→ Request 1
In the passage on Habsburg investitures, how many investitures did rulers from the German branch of the House of Austria attend in person between 1526 and 1800?
→ Request 2
Which ceremonies or oaths does the passage on Habsburg investitures exclude from its count? List every one.

::: Passage given

Statistics may help us to comprehend the scope of this subject.15 Between 1526 and 1800, twenty-one different rulers from the German branch of the House of Austria—both Habsburg and Habsburg-Lorraine—participated in person in no less than 108 investitures.16 This number encompasses imperial coronations as well as inaugural rites at the provincial level, including those that pertained to Habsburg cadet branches residing in Graz and Innsbruck. I am excluding inaugurations in autonomous municipalities in hereditary possession (Trieste and Fiume) and homages in Habsburg petty lordships in Upper Germany, which deserve a separate focus.17 Likewise excluded are unilateral oaths of loyalty provided by various subjects of the Holy Roman Empire, such as the Lokalhuldigungen by imperial cities systematically enforced since 166018 and the Kaiserhuldigungen of the Jewry of Frankfurt introduced in 1711.19 These did not fully adopt the character of investitures despite being related to imperial elections and coronations. For the purpose of this statistic, election and coronation count as one act,20 and the same applies to “composite” inaugural ceremonies where different corporations of a province took oaths of loyalty in different ways and at separate occasions. If these were counted separately, the numbers would be even higher.

::::::
::: Data excerpts

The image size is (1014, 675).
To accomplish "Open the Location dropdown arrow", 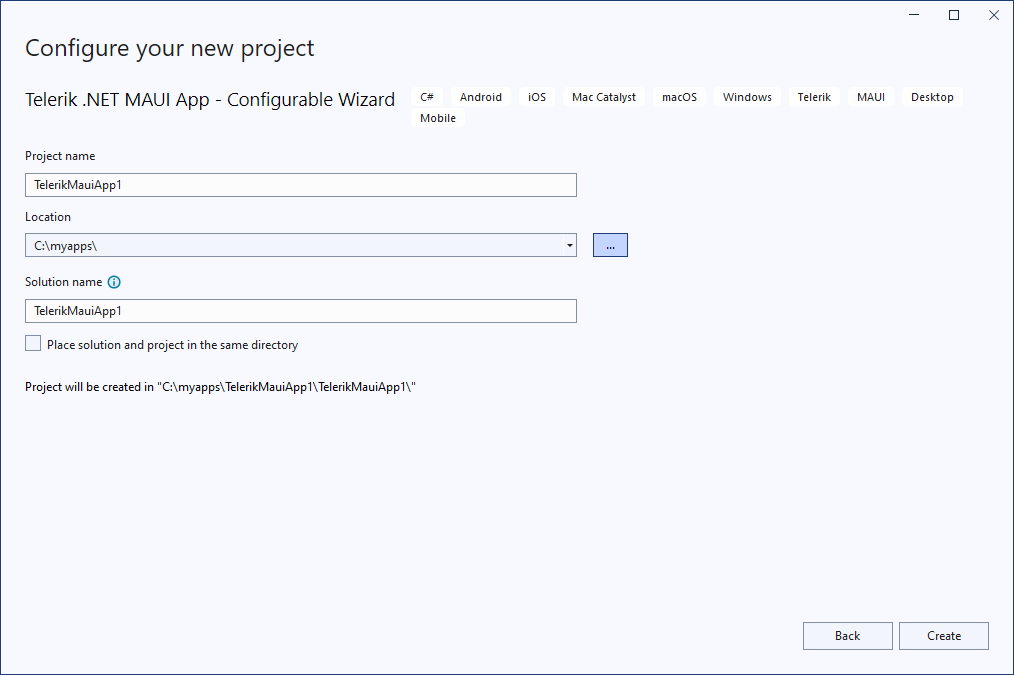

::::::
::: Data excerpts

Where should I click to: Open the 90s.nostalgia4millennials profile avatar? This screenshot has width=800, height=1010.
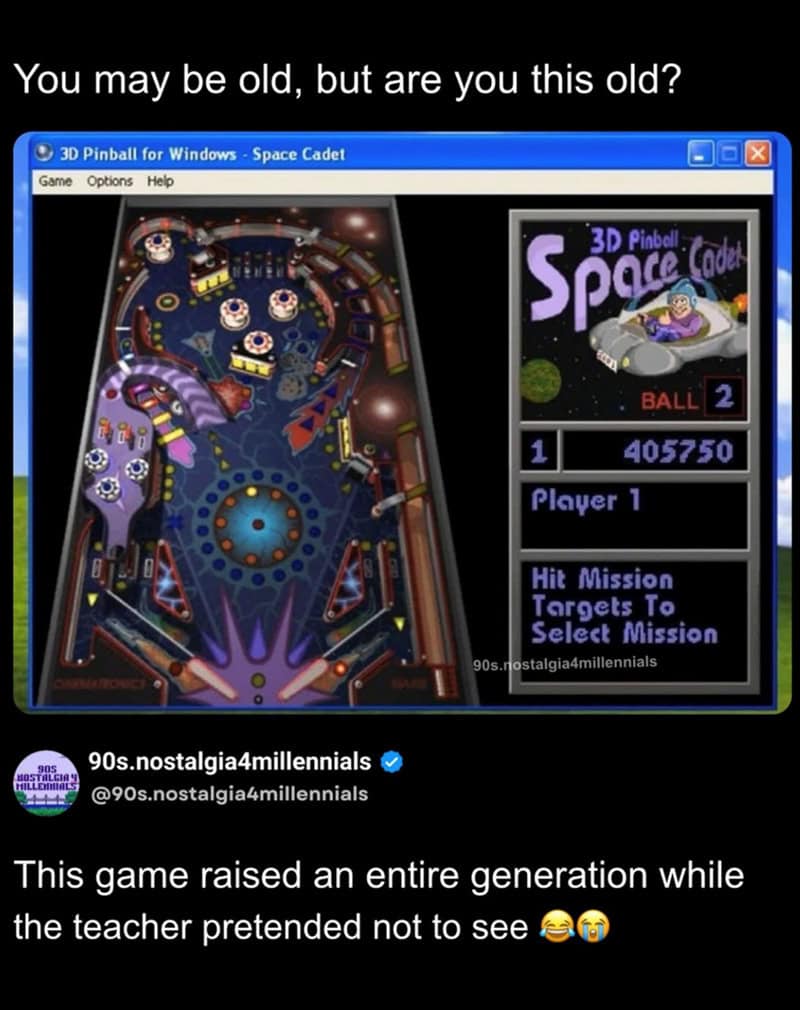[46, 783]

::::::

→ Worked solution 1
No less than 108.

→ Worked solution 2
- Inaugurations in autonomous municipalities in hereditary possession (Trieste and Fiume)
- Homages in Habsburg petty lordships in Upper Germany
- The Lokalhuldigungen by imperial cities, systematically enforced since 1660
- The Kaiserhuldigungen of the Jewry of Frankfurt, introduced in 1711